Against the backdrop of increasing political marginalisation, Medvedev’s personal life unravelled too. In 2017, an investigation by Alexei Navalny, Russia’s now-imprisoned opposition leader, embarrassed Medvedev by accusing him of embezzling more than a billion dollars. This July, Russian media reported that his wife, the economist Svetlana Medvedeva, had left him. He is widely rumoured to be an alcoholic. (As president, Medvedev led a campaign against alcohol abuse, which he called a “Russian tragedy”). In recent photos, his face looks puffy and bloated; even just a few years ago he appeared much healthier.
There are two groups of regime politicians who have prospered since Russia launched its invasion of Ukraine. The first are technocrats who rarely speak about the war and concentrate on managing domestic affairs, often to mitigate the side effects of the invasion on the Russian population. This group includes Sergey Sobyanin, the mayor of Moscow, and Mishustin.
The second are hardliners, who use frequent public statements calling for harsher measures against Ukraine to heighten their public profile and gain Putin’s attention. These include Ramzan Kadyrov, the Chechen tyrant, Yevgeny Prigozhin, the head of the Wagner mercenary group, and Medvedev. Kadyrov’s personal army, known as the kadyrovtsi, has played an outsized role in the war relative to Chechnya’s small population. Prigozhin’s mercenaries – recruited from, among others, Russia’s vast number of prisoners – helped Moscow’s army plug its manpower deficit, at least until the draft announced last month.
It seems to be this latter group that Medvedev is seeking to emulate with his bellicose rhetoric, alternately echoing Putin’s own words and going further than his one-time subordinate. Yet while Prigozhin and Kadyrov have become important contributors to the war effort – and thus significant players within the Putin regime – Medvedev languishes in near-irrelevance because of his comparable lack of credibility.

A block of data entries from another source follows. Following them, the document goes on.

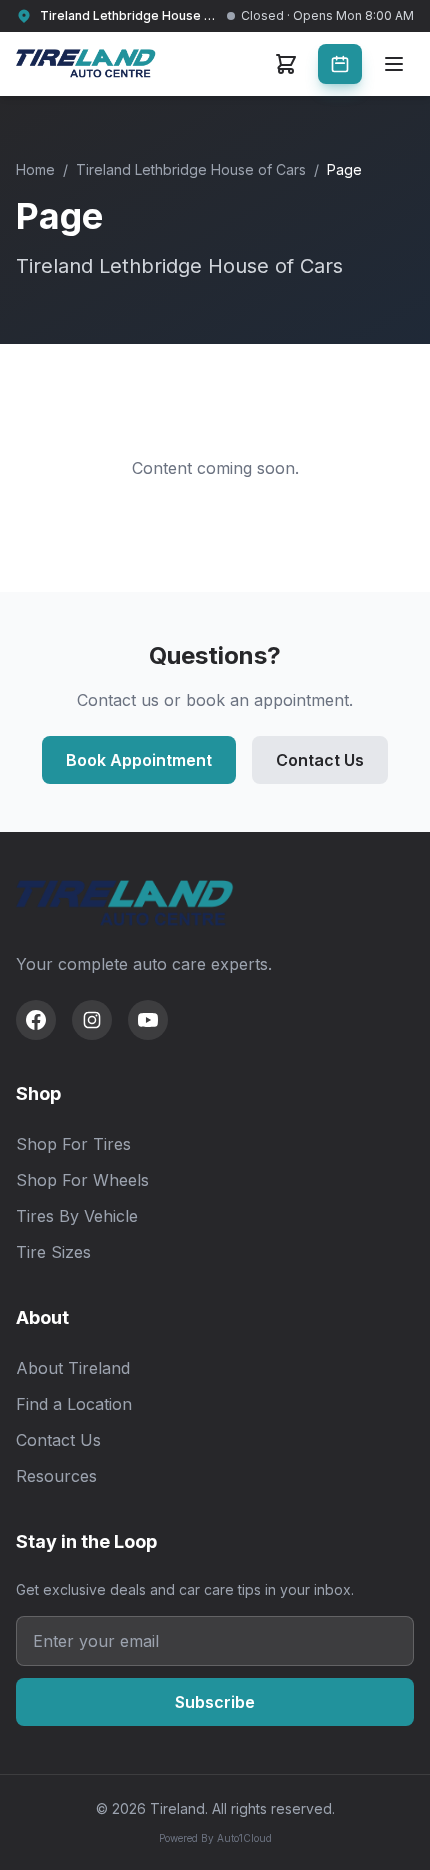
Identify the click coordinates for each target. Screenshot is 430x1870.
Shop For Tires (73, 1144)
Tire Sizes (53, 1252)
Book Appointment (139, 760)
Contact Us (320, 760)
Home (35, 169)
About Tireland (73, 1368)
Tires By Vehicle (77, 1216)
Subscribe (215, 1702)
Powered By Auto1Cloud (215, 1838)
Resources (56, 1476)
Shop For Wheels (82, 1180)
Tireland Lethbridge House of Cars (191, 169)
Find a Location (74, 1404)
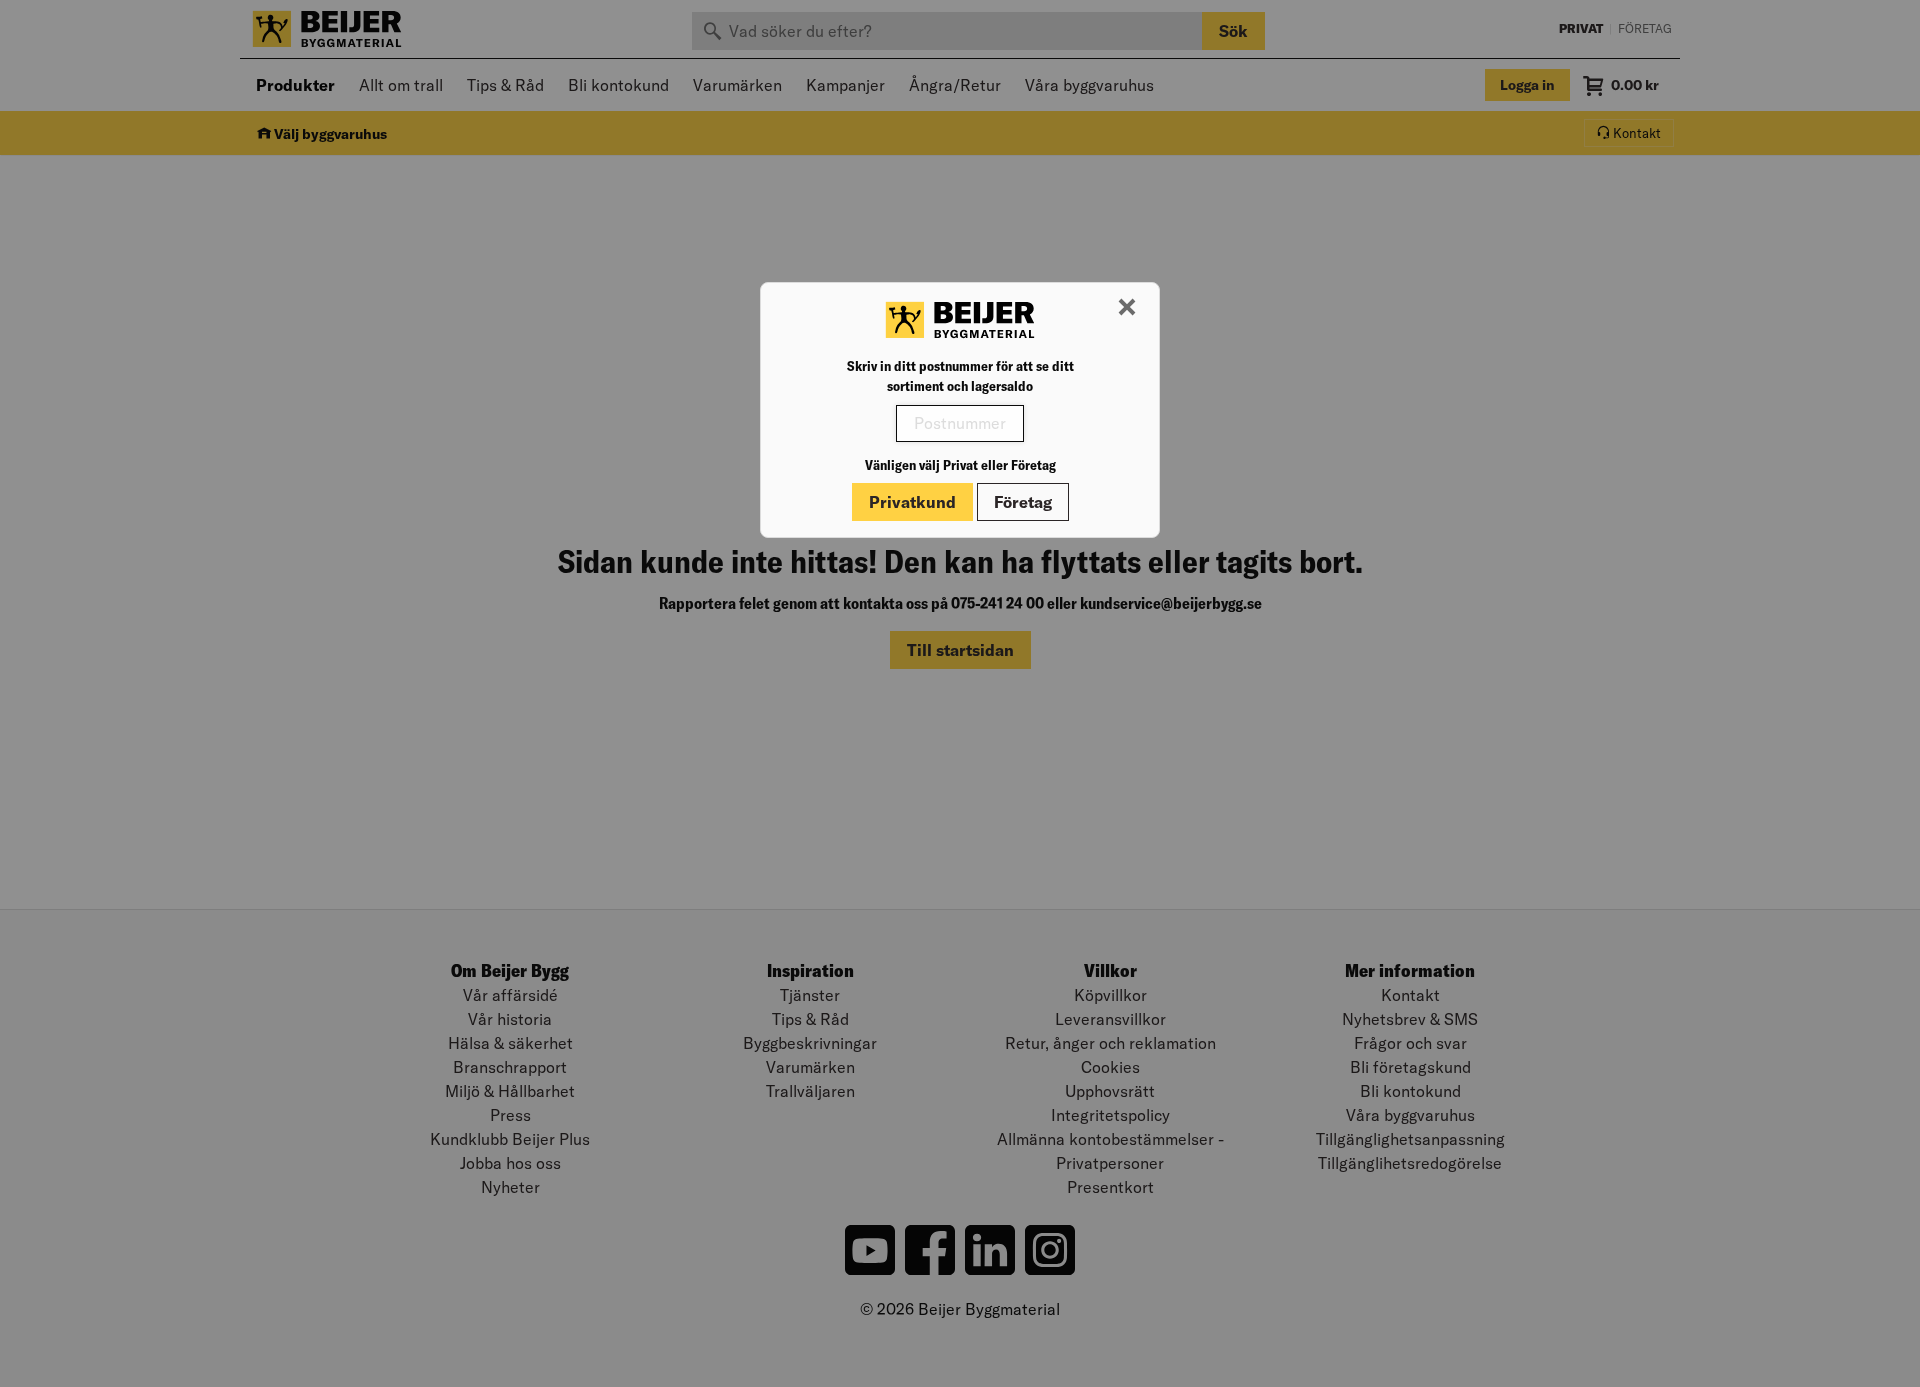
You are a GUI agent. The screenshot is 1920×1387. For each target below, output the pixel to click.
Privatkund (912, 502)
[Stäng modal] (1127, 308)
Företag (1023, 502)
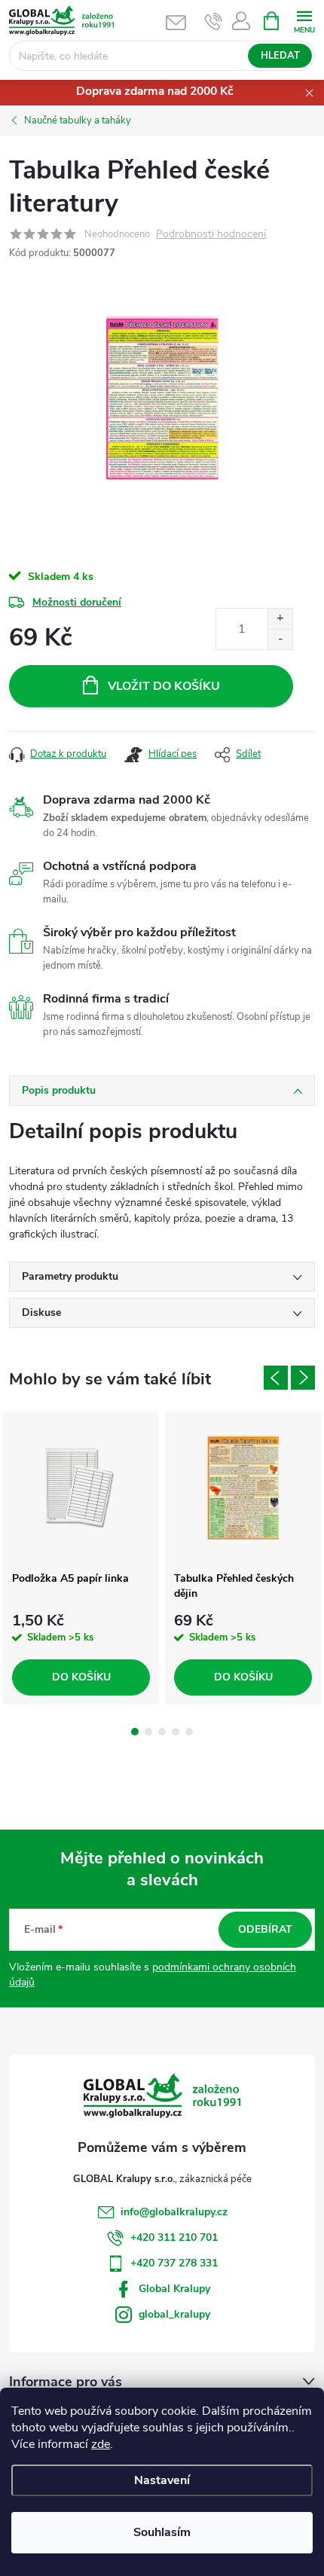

“Medvedev doesn’t have a political base of his own,” I was told by Seva Gunitsky, a politics professor at the University of Toronto, “so he just shifts to where the wind is blowing. In 2008, that meant being a liberal – on Russian terms – technocrat and moderniser. Today, that means being a rabid nationalist. But while he is personally not very politically relevant, he’s a good weathervane of a certain kind of elite-thinking in Russia where the main goal is to reflect the perceived priorities of the leader.”
Medvedev is believed to nurture hopes of one day returning to the presidency. In that context, his behaviour makes a certain amount of sense. As prime minister, he meekly avoided too high a public profile to avoid angering Putin. After the war began, Medvedev shifted position to where he believed contemporary politics to be heading. “It’s a cold calculation for the postwar era,” Zygar, the journalist, wrote in the German magazine Der Spiegel in August.
Those ambitions may be thwarted. As one Russia correspondent for a Western news agency put it to me: “Medvedev’s real instincts are probably close to those he showed as president. He thought he would be Russia’s next stage but ended up being given a series of increasingly irrelevant jobs as consolation prizes. This is him coming to terms with the fact that he is only ever going to be a historical footnote.”